CREATE TABLE "players" (  
&nbsp;&nbsp;&nbsp;&nbsp;"match_id" INTEGER,  
&nbsp;&nbsp;&nbsp;&nbsp;"account_id" INTEGER,  
&nbsp;&nbsp;&nbsp;&nbsp;"hero_id" INTEGER,  
&nbsp;&nbsp;&nbsp;&nbsp;"player_slot" INTEGER,  
&nbsp;&nbsp;&nbsp;&nbsp;"gold" INTEGER,  
&nbsp;&nbsp;&nbsp;&nbsp;"gold_per_min" INTEGER,  
&nbsp;&nbsp;&nbsp;&nbsp;"kills" INTEGER,  
&nbsp;&nbsp;&nbsp;&nbsp;"deaths" INTEGER,  
&nbsp;&nbsp;&nbsp;&nbsp;"assists" INTEGER,  
&nbsp;&nbsp;&nbsp;&nbsp;"denies" INTEGER,  
&nbsp;&nbsp;&nbsp;&nbsp;"last_hits" INTEGER,  
&nbsp;&nbsp;&nbsp;&nbsp;"stuns" REAL,
&nbsp;&nbsp;&nbsp;&nbsp;"hero_damage" INTEGER,  
&nbsp;&nbsp;&nbsp;&nbsp;"hero_healing" INTEGER,  
&nbsp;&nbsp;&nbsp;&nbsp;"tower_damage" INTEGER,  
&nbsp;&nbsp;&nbsp;&nbsp;"level" INTEGER,  
&nbsp;&nbsp;&nbsp;&nbsp;"leaver_status" INTEGER,  
&nbsp;&nbsp;&nbsp;&nbsp;"radiant" INTEGER  
)  
  
CREATE TABLE "heroes" (  
&nbsp;&nbsp;&nbsp;&nbsp;"name" TEXT,  
&nbsp;&nbsp;&nbsp;&nbsp;"hero_id" INTEGER,  
&nbsp;&nbsp;&nbsp;&nbsp;"localized_name" TEXT  
)  

### Stage 3. Metrics Calculation

##### Part 1. Lanes analysis

1. Let's see how often a team wins if they have megacreeps

In [None]:
m_creeps_winrate_query = """
WITH results AS (
    SELECT SUM(CASE radiant.result WHEN 1 THEN radiant.qty ELSE 0 END) AS radiant_wins
         , SUM(CASE radiant.result WHEN 0 THEN radiant.qty ELSE 0 END) AS radiant_losts
         , SUM(CASE dire.result WHEN 1 THEN dire.qty ELSE 0 END)       AS dire_wins
         , SUM(CASE dire.result WHEN 0 THEN dire.qty ELSE 0 END)       AS dire_losts
    FROM (SELECT radiant_win AS result
               , count(*)    AS qty
          FROM match
          WHERE m_creeps_radiant = 1
          GROUP BY radiant_win) AS radiant
             JOIN
         (SELECT CASE radiant_win WHEN 1 THEN 0 ELSE 1 END AS result
               , count(*)                                  AS qty
          FROM match
          WHERE m_creeps_dire = 1
          GROUP BY radiant_win) AS dire
         ON radiant.result = dire.result)
SELECT (radiant_wins * 100) / (radiant_wins + radiant_losts) AS radiant_wins_percent
     , (dire_wins * 100) / (dire_wins + dire_losts)          AS dire_wins_percent
FROM results
"""

conn = create_connection("./dota.db")
m_creeps_winrate = pd.read_sql_query(m_creeps_winrate_query, conn)
print(m_creeps_winrate)

As we can see, a radiant team as well as a dire team wins with megacreeps in 99% cases.

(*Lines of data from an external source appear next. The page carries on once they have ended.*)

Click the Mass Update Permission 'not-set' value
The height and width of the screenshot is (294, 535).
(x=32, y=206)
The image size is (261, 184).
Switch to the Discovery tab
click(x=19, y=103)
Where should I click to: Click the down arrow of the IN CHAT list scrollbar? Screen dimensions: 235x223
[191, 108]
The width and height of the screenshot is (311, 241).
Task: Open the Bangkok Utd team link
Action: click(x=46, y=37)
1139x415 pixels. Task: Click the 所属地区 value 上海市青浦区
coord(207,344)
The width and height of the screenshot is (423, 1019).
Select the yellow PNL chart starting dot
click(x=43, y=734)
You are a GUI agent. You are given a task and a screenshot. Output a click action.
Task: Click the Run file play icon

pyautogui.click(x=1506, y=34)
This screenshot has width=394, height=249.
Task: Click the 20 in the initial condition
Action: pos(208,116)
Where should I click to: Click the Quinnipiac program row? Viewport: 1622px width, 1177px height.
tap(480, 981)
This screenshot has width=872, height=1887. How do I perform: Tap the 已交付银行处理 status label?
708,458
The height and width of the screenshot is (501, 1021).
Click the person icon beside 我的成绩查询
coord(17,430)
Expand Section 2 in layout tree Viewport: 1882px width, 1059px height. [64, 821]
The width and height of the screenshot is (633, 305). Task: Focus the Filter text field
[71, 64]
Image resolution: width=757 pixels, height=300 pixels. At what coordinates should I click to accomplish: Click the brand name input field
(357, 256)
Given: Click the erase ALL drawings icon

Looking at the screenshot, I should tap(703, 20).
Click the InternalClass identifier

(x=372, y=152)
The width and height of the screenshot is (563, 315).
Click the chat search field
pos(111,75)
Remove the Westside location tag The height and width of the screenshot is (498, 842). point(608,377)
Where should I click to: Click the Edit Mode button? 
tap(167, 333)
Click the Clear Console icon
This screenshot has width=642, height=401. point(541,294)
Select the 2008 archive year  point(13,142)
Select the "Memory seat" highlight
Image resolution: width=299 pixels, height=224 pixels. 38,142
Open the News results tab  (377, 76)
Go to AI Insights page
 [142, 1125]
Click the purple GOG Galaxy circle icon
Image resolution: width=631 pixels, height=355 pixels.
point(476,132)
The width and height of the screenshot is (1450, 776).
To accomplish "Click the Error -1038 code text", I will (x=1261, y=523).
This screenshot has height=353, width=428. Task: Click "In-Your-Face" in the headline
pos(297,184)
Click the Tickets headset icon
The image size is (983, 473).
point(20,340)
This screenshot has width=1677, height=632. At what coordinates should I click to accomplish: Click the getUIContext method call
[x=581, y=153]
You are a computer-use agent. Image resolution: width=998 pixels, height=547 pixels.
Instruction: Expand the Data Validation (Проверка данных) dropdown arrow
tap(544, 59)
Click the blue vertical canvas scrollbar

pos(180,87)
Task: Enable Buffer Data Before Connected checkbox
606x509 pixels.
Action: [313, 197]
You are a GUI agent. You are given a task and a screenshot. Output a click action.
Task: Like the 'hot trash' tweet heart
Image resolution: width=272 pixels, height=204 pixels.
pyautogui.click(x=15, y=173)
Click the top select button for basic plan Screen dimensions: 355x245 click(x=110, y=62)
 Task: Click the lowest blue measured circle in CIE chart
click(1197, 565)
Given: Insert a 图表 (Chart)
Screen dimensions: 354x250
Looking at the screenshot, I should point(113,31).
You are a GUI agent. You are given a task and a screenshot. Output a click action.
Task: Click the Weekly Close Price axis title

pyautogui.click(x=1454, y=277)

2. Nomination "Have won middle - have won the game".

Middle lane is the shortest and the most important lane in Dota2.
In this section we will calculate a percent of games where a winner have destroyed 
only the middle lane buildings and have won a game. 

In [None]:
mid_lane_winrate_query = """
SELECT SUM(res.win_qty) * 100 / SUM(res.total_qty) AS win_rate
FROM (SELECT SUM(radiant_win) AS win_qty
           , COUNT(*)         AS total_qty
      FROM match
      WHERE middle_lane_status_dire = 0
        and bottom_lane_status_dire = 1
        and top_lane_status_dire = 1
      UNION ALL
      SELECT SUM(CASE radiant_win WHEN 1 THEN 0 ELSE 1 END) AS win_qty
           , COUNT(*)                                       AS total_qty
      FROM match
      WHERE middle_lane_status_radiant = 0
        and bottom_lane_status_radiant = 1
        and top_lane_status_radiant = 1) AS res;
"""
mid_lane_winrate = pd.read_sql_query(mid_lane_winrate_query, conn)
print(mid_lane_winrate)

Wow! 61% of all the games ended throught the only one middle lane! Quite interesting, isn't it?
Let's check other two lanes by the same way

In [None]:
# Top lane

top_lane_winrate_query = mid_lane_winrate_query.replace(
    "middle_lane_status_dire = 0", "middle_lane_status_dire = 1"
).replace(
    "top_lane_status_dire = 1", "top_lane_status_dire = 0"
).replace(
    "middle_lane_status_radiant = 0", "middle_lane_status_radiant = 1"
).replace(
    "top_lane_status_radiant = 1", "top_lane_status_radiant = 0"
)
print(top_lane_winrate_query)

top_lane_winrate = pd.read_sql_query(top_lane_winrate_query, conn)

print(top_lane_winrate)

Only 19%. It is a big difference.

In [None]:
# Bottom lane

bottom_lane_winrate_query = top_lane_winrate_query.replace(
    "top_lane_status_dire = 0", "top_lane_status_dire = 1"
).replace(
    "bottom_lane_status_dire = 1", "bottom_lane_status_dire = 0"
).replace(
    "top_lane_status_radiant = 0", "top_lane_status_radiant = 1"
).replace(
    "bottom_lane_status_radiant = 1", "bottom_lane_status_radiant = 0"
)
print(bottom_lane_winrate_query)

bottom_lane_winrate = pd.read_sql_query(bottom_lane_winrate_query, conn)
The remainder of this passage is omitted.